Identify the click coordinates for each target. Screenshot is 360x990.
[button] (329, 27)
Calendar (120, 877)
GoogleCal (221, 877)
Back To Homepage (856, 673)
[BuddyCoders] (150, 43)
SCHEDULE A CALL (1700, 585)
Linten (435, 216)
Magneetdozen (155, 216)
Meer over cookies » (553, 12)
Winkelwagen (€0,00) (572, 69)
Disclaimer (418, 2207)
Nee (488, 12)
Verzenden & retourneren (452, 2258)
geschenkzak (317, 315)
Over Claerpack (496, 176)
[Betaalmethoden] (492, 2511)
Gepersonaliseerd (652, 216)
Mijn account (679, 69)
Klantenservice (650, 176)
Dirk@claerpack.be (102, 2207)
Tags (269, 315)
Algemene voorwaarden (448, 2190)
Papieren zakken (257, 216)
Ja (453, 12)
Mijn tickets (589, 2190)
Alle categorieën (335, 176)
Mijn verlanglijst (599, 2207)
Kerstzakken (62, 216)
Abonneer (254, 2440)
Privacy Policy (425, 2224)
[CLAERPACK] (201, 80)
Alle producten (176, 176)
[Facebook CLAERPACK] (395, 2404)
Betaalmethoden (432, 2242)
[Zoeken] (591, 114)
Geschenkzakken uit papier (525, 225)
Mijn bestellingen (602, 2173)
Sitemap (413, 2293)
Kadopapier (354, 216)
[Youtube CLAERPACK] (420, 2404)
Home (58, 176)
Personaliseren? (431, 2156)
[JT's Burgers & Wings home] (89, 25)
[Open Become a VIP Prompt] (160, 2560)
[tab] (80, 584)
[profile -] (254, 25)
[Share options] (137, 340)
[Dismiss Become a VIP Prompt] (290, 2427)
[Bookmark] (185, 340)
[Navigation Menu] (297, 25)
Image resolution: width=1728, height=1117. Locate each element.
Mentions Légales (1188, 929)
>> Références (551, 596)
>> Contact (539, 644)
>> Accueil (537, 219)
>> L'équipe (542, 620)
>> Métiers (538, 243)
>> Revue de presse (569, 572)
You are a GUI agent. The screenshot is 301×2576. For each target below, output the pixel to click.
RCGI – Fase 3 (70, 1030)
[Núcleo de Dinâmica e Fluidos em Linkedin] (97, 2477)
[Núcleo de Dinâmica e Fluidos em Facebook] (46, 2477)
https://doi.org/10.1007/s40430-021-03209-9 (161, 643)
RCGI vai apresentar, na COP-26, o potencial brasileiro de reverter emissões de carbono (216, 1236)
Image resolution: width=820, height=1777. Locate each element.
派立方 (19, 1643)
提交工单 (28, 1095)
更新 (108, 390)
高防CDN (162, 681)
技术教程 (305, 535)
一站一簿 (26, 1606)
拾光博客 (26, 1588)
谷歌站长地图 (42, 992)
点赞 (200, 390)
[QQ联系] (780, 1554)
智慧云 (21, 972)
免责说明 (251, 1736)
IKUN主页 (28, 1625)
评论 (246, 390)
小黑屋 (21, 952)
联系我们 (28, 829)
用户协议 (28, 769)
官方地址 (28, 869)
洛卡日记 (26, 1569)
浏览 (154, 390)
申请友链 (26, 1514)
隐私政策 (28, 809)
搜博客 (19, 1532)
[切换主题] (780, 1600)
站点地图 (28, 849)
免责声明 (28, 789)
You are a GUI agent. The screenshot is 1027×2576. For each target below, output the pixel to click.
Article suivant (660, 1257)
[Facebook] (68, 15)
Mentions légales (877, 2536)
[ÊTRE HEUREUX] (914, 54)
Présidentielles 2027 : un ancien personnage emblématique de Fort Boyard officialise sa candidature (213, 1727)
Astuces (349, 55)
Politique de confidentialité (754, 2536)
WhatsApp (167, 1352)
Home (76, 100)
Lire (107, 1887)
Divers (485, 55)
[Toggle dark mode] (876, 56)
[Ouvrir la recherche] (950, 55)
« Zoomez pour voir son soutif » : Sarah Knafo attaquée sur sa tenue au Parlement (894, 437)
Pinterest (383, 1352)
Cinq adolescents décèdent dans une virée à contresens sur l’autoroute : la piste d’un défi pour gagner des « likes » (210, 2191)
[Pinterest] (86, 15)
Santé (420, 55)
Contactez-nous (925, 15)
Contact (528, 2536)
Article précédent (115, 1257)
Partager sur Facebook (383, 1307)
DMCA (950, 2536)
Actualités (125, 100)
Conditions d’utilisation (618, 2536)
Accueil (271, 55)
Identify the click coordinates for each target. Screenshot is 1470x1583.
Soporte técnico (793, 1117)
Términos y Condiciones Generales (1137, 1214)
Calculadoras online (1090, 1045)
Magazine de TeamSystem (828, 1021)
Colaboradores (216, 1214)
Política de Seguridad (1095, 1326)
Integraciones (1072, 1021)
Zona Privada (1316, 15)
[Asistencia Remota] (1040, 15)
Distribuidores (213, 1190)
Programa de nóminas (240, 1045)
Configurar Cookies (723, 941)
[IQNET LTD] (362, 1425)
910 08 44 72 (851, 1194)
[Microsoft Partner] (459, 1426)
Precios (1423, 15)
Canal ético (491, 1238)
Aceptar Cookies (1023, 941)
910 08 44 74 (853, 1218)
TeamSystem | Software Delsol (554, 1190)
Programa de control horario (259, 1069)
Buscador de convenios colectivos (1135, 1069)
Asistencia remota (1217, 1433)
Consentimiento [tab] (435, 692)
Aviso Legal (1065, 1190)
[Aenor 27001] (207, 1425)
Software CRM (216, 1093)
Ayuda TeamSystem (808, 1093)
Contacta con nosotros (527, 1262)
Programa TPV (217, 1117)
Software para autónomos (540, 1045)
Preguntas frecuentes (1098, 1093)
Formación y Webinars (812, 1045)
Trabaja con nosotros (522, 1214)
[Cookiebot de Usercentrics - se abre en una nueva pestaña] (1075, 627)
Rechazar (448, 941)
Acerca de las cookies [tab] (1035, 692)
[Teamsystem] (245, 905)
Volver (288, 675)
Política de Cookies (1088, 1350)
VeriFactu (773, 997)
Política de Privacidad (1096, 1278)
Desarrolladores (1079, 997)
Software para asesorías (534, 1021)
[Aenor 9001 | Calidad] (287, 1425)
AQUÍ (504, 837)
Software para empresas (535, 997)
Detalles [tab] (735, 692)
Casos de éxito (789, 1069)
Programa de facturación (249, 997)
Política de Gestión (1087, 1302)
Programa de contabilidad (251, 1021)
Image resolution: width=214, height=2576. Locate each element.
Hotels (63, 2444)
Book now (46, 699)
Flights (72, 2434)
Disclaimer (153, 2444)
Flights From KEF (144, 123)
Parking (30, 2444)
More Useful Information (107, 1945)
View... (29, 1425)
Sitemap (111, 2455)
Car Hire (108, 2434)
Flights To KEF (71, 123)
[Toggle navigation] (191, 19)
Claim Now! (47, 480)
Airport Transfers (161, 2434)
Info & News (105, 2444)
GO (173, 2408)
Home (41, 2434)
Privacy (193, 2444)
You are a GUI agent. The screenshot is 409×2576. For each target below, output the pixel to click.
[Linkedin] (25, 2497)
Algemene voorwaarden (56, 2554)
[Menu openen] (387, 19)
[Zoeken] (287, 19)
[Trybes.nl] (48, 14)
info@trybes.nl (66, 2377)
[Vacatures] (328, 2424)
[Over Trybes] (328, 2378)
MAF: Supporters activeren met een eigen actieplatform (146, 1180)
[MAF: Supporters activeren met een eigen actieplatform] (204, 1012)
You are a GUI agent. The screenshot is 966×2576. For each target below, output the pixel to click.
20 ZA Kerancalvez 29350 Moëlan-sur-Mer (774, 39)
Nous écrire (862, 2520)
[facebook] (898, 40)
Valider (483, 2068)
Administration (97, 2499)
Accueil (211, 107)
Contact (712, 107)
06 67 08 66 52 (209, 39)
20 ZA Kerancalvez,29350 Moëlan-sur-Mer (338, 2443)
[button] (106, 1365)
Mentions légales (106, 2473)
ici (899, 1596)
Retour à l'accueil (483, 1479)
++++++++
* _WHAT TO DO_:
Output exactly one stretch of the listing: from the line containing "Linten (435, 216)" through the line containing "presse (569, 572)", both end lines included.

* _REPLY_:
Linten (435, 216)
Magneetdozen (155, 216)
Meer over cookies » (553, 12)
Winkelwagen (€0,00) (572, 69)
Disclaimer (418, 2207)
Nee (488, 12)
Verzenden & retourneren (452, 2258)
geschenkzak (317, 315)
Over Claerpack (496, 176)
[Betaalmethoden] (492, 2511)
Gepersonaliseerd (652, 216)
Mijn account (679, 69)
Klantenservice (650, 176)
Dirk@claerpack.be (102, 2207)
Tags (269, 315)
Algemene voorwaarden (448, 2190)
Papieren zakken (257, 216)
Ja (453, 12)
Mijn tickets (589, 2190)
Alle categorieën (335, 176)
Mijn verlanglijst (599, 2207)
Kerstzakken (62, 216)
Abonneer (254, 2440)
Privacy Policy (425, 2224)
[CLAERPACK] (201, 80)
Alle producten (176, 176)
[Facebook CLAERPACK] (395, 2404)
Betaalmethoden (432, 2242)
[Zoeken] (591, 114)
Geschenkzakken uit papier (525, 225)
Mijn bestellingen (602, 2173)
Sitemap (413, 2293)
Kadopapier (354, 216)
[Youtube CLAERPACK] (420, 2404)
Home (58, 176)
Personaliseren? (431, 2156)
[JT's Burgers & Wings home] (89, 25)
[Open Become a VIP Prompt] (160, 2560)
[tab] (80, 584)
[profile -] (254, 25)
[Share options] (137, 340)
[Dismiss Become a VIP Prompt] (290, 2427)
[Bookmark] (185, 340)
[Navigation Menu] (297, 25)
Image resolution: width=1728, height=1117. Locate each element.
Mentions Légales (1188, 929)
>> Références (551, 596)
>> Contact (539, 644)
>> Accueil (537, 219)
>> L'équipe (542, 620)
>> Métiers (538, 243)
>> Revue de presse (569, 572)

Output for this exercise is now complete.